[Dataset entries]
***

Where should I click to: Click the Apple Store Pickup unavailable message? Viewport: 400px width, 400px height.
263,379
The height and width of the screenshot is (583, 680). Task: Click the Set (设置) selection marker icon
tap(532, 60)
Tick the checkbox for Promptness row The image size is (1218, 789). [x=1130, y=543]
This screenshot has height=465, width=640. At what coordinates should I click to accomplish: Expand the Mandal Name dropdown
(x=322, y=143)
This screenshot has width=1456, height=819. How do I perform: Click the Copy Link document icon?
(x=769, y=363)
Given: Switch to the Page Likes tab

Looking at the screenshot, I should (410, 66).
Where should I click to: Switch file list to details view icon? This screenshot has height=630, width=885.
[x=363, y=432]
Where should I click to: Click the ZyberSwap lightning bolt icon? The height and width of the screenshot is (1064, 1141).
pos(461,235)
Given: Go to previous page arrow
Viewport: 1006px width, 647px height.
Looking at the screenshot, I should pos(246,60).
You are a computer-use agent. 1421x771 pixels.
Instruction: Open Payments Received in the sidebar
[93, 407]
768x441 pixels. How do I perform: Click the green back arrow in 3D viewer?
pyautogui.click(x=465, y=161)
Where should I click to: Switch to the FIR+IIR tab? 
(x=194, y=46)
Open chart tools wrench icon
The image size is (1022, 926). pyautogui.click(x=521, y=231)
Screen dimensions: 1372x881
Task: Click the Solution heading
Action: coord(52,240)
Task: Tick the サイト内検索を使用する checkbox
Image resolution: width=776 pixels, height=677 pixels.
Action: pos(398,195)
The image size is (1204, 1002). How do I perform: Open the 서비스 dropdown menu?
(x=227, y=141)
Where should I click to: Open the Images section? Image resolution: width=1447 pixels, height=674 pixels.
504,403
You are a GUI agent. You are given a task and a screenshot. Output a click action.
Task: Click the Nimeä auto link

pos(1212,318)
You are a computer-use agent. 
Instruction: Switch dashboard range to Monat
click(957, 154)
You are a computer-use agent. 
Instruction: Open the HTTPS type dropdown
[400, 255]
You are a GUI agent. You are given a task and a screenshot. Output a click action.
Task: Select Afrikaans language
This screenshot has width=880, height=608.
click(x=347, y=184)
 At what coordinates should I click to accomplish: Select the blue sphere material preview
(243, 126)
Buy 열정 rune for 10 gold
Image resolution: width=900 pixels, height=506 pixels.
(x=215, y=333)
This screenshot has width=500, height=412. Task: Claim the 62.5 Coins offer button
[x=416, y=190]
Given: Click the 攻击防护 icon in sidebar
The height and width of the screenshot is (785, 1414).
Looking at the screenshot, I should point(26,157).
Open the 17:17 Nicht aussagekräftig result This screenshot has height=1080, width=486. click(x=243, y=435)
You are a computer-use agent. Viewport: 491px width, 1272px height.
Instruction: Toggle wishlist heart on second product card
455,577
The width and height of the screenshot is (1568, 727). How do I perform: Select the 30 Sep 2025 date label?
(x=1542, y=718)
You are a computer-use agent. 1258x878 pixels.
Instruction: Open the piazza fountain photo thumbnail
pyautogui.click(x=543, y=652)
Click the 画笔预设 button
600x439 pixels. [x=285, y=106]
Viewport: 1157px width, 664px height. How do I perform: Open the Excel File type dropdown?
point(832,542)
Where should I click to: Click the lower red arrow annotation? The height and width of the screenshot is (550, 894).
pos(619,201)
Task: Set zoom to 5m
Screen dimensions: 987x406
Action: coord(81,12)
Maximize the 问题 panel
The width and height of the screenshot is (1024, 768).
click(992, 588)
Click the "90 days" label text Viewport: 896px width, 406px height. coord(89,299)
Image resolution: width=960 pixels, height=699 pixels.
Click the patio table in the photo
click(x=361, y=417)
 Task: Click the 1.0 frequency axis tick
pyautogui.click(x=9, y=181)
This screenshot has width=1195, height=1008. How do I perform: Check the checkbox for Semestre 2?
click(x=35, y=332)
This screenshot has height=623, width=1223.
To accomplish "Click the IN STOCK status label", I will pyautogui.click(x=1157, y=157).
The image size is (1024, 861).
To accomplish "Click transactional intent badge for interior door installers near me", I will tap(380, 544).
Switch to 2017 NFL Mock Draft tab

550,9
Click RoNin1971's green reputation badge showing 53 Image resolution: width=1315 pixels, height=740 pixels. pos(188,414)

***

● Aim of the exercise:
A verbatim copy of the records above should be returned.

● Final answer:
Where should I click to: Click the Apple Store Pickup unavailable message? Viewport: 400px width, 400px height.
263,379
The height and width of the screenshot is (583, 680). Task: Click the Set (设置) selection marker icon
tap(532, 60)
Tick the checkbox for Promptness row The image size is (1218, 789). [x=1130, y=543]
This screenshot has height=465, width=640. At what coordinates should I click to accomplish: Expand the Mandal Name dropdown
(x=322, y=143)
This screenshot has width=1456, height=819. How do I perform: Click the Copy Link document icon?
(x=769, y=363)
Given: Switch to the Page Likes tab

Looking at the screenshot, I should (410, 66).
Where should I click to: Switch file list to details view icon? This screenshot has height=630, width=885.
[x=363, y=432]
Where should I click to: Click the ZyberSwap lightning bolt icon? The height and width of the screenshot is (1064, 1141).
pos(461,235)
Given: Go to previous page arrow
Viewport: 1006px width, 647px height.
Looking at the screenshot, I should pos(246,60).
You are a computer-use agent. 1421x771 pixels.
Instruction: Open Payments Received in the sidebar
[93, 407]
768x441 pixels. How do I perform: Click the green back arrow in 3D viewer?
pyautogui.click(x=465, y=161)
Where should I click to: Switch to the FIR+IIR tab? 
(x=194, y=46)
Open chart tools wrench icon
The image size is (1022, 926). pyautogui.click(x=521, y=231)
Screen dimensions: 1372x881
Task: Click the Solution heading
Action: coord(52,240)
Task: Tick the サイト内検索を使用する checkbox
Image resolution: width=776 pixels, height=677 pixels.
Action: pos(398,195)
The image size is (1204, 1002). How do I perform: Open the 서비스 dropdown menu?
(x=227, y=141)
Where should I click to: Open the Images section? Image resolution: width=1447 pixels, height=674 pixels.
504,403
You are a GUI agent. You are given a task and a screenshot. Output a click action.
Task: Click the Nimeä auto link

pos(1212,318)
You are a computer-use agent. 
Instruction: Switch dashboard range to Monat
click(957, 154)
You are a computer-use agent. 
Instruction: Open the HTTPS type dropdown
[400, 255]
You are a GUI agent. You are given a task and a screenshot. Output a click action.
Task: Select Afrikaans language
This screenshot has width=880, height=608.
click(x=347, y=184)
 At what coordinates should I click to accomplish: Select the blue sphere material preview
(243, 126)
Buy 열정 rune for 10 gold
Image resolution: width=900 pixels, height=506 pixels.
(x=215, y=333)
This screenshot has width=500, height=412. Task: Claim the 62.5 Coins offer button
[x=416, y=190]
Given: Click the 攻击防护 icon in sidebar
The height and width of the screenshot is (785, 1414).
Looking at the screenshot, I should point(26,157).
Open the 17:17 Nicht aussagekräftig result This screenshot has height=1080, width=486. click(x=243, y=435)
You are a computer-use agent. Viewport: 491px width, 1272px height.
Instruction: Toggle wishlist heart on second product card
455,577
The width and height of the screenshot is (1568, 727). How do I perform: Select the 30 Sep 2025 date label?
(x=1542, y=718)
You are a computer-use agent. 1258x878 pixels.
Instruction: Open the piazza fountain photo thumbnail
pyautogui.click(x=543, y=652)
Click the 画笔预设 button
600x439 pixels. [x=285, y=106]
Viewport: 1157px width, 664px height. How do I perform: Open the Excel File type dropdown?
point(832,542)
Where should I click to: Click the lower red arrow annotation? The height and width of the screenshot is (550, 894).
pos(619,201)
Task: Set zoom to 5m
Screen dimensions: 987x406
Action: coord(81,12)
Maximize the 问题 panel
The width and height of the screenshot is (1024, 768).
click(992, 588)
Click the "90 days" label text Viewport: 896px width, 406px height. coord(89,299)
Image resolution: width=960 pixels, height=699 pixels.
Click the patio table in the photo
click(x=361, y=417)
 Task: Click the 1.0 frequency axis tick
pyautogui.click(x=9, y=181)
This screenshot has width=1195, height=1008. How do I perform: Check the checkbox for Semestre 2?
click(x=35, y=332)
This screenshot has height=623, width=1223.
To accomplish "Click the IN STOCK status label", I will pyautogui.click(x=1157, y=157).
The image size is (1024, 861).
To accomplish "Click transactional intent badge for interior door installers near me", I will tap(380, 544).
Switch to 2017 NFL Mock Draft tab

550,9
Click RoNin1971's green reputation badge showing 53 Image resolution: width=1315 pixels, height=740 pixels. pos(188,414)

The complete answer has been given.